EXERCISE =
If a line in the data contains "will", copy it out.

--

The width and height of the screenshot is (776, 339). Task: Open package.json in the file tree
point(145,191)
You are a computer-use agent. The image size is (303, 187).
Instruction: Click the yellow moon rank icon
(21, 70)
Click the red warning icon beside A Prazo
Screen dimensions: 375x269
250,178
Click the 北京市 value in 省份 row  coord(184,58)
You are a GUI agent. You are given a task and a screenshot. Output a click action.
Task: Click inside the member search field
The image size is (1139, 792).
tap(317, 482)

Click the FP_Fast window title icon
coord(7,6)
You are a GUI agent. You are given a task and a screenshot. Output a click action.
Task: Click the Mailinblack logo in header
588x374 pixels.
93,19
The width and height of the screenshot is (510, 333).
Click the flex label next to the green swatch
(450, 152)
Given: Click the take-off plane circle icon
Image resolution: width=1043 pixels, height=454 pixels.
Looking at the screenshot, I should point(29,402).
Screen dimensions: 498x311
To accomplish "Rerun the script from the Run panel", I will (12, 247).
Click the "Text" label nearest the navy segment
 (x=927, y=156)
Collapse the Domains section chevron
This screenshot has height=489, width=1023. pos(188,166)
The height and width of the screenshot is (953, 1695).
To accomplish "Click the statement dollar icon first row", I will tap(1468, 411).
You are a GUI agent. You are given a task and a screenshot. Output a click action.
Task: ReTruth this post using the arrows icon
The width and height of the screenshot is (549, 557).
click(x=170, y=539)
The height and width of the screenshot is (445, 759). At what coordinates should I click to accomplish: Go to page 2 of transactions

--

REPLY =
To accomplish "Rerun the script from the Run panel", I will (12, 247).
To accomplish "Click the statement dollar icon first row", I will tap(1468, 411).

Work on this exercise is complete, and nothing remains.